__Problem requirements__: Among the entries below, one stretch runs from the line that contains "Screen dimensions: 1024x539" through the line that contains "Click the notifications". Repeat that stretch exactly, ends included, and only that.

__Extracted records__:
┄┄┄┄┄┄

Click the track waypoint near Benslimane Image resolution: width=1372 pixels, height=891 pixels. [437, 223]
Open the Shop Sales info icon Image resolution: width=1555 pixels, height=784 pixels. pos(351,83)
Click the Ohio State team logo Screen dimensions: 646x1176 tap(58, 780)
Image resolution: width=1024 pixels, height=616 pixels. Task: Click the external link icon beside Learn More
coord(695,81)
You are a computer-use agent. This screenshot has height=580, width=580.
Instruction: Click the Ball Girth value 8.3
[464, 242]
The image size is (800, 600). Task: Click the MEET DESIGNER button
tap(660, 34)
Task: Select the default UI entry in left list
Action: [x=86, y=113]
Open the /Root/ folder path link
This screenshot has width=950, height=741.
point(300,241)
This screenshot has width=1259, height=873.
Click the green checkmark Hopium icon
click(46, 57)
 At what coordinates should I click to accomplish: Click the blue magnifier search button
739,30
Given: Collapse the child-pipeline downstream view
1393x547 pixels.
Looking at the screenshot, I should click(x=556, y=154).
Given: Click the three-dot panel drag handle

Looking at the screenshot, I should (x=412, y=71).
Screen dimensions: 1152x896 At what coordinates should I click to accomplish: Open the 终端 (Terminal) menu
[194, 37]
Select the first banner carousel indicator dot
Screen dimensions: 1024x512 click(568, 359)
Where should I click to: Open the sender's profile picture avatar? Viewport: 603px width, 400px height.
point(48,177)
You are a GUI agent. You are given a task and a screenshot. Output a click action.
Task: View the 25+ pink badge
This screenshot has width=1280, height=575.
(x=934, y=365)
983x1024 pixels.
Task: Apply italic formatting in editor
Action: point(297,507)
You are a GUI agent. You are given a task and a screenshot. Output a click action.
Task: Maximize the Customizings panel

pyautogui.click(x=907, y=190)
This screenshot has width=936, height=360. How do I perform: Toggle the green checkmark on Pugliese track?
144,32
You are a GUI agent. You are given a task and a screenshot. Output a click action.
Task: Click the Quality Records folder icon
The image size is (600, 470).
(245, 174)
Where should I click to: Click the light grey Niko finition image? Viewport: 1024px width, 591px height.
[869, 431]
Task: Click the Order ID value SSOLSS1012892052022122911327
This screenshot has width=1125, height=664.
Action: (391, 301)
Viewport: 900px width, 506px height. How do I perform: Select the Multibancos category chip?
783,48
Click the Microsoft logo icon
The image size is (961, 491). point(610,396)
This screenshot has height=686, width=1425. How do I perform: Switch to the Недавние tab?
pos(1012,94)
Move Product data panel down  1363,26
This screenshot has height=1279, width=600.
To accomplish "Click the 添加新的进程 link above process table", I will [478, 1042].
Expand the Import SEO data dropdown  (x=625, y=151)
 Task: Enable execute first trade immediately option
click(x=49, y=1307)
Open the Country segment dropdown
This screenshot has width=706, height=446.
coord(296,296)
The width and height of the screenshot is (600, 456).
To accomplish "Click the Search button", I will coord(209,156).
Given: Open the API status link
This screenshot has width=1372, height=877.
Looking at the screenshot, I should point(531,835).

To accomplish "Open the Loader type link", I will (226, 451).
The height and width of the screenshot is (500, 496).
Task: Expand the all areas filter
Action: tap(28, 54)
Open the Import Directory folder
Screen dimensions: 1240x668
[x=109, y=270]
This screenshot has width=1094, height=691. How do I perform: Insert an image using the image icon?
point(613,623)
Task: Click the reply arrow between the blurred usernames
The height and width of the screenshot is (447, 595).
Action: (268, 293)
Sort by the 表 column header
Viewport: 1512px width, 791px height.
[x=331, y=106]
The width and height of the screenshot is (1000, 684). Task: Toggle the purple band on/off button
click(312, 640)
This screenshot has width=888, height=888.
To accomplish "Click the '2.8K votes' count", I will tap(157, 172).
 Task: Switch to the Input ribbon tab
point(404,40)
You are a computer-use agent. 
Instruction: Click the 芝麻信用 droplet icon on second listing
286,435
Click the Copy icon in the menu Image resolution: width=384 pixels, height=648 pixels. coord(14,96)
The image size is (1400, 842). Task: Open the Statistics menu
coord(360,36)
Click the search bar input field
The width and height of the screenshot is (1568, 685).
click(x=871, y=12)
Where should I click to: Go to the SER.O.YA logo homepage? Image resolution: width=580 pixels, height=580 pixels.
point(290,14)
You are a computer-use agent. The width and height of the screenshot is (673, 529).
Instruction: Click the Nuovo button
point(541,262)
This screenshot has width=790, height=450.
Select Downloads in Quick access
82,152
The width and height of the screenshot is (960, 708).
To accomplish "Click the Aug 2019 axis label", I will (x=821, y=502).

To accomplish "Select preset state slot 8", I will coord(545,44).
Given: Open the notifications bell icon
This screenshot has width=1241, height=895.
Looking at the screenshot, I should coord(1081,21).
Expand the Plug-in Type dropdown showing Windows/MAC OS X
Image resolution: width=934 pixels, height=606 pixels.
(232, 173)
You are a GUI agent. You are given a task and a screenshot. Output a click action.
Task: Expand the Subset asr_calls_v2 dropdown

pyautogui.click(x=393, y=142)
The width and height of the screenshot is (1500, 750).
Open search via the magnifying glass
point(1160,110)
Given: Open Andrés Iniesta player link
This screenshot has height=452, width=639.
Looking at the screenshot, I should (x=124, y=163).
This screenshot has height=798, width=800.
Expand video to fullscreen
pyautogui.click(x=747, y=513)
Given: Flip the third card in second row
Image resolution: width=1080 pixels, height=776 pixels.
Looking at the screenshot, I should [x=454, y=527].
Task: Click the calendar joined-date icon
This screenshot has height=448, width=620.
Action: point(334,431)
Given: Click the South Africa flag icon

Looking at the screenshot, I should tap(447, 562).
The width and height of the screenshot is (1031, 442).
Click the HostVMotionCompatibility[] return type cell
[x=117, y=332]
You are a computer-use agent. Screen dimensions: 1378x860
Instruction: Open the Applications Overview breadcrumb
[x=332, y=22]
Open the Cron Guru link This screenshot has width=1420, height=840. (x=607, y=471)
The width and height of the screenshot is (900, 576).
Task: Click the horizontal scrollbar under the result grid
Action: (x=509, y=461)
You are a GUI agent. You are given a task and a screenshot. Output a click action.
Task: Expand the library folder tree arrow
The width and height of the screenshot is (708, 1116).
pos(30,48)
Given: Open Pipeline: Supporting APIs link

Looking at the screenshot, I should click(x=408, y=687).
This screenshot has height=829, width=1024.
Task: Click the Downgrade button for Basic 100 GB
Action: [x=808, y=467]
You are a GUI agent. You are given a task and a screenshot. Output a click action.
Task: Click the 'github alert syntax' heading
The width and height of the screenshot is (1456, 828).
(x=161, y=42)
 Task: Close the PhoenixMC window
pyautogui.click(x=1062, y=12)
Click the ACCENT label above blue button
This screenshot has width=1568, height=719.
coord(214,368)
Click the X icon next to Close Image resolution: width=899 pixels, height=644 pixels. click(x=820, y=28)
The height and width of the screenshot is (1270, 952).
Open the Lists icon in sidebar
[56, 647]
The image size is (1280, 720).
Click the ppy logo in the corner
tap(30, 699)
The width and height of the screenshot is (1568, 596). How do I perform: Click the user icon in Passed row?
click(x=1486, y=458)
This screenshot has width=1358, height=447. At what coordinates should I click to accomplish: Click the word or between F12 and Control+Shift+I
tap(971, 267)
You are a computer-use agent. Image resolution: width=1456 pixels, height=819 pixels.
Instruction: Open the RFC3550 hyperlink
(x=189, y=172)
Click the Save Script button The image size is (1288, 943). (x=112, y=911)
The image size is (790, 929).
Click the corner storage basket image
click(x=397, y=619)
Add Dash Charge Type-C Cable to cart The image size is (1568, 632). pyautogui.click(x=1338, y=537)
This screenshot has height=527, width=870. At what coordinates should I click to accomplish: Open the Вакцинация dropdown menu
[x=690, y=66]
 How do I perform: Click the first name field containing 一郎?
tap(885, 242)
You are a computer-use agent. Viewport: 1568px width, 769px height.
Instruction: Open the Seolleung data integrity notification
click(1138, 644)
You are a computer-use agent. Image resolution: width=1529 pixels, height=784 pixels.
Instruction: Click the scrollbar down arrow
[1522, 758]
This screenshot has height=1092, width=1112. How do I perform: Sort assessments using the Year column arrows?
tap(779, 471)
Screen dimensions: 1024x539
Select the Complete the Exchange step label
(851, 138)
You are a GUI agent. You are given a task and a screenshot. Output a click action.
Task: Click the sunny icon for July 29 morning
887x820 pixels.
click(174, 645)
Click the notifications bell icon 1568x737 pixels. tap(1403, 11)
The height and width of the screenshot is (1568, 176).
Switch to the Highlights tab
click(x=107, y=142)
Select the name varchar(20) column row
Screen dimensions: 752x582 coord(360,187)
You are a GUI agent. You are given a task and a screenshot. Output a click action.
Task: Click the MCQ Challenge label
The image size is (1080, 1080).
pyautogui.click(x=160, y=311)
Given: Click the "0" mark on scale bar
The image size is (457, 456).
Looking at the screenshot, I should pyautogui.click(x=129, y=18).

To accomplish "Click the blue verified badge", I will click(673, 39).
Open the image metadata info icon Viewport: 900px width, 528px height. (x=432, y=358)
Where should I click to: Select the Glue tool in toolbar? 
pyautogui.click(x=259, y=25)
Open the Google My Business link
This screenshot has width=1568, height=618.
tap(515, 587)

┄┄┄┄┄┄

__Answer__:
Screen dimensions: 1024x539
Select the Complete the Exchange step label
(851, 138)
You are a GUI agent. You are given a task and a screenshot. Output a click action.
Task: Click the sunny icon for July 29 morning
887x820 pixels.
click(174, 645)
Click the notifications bell icon 1568x737 pixels. tap(1403, 11)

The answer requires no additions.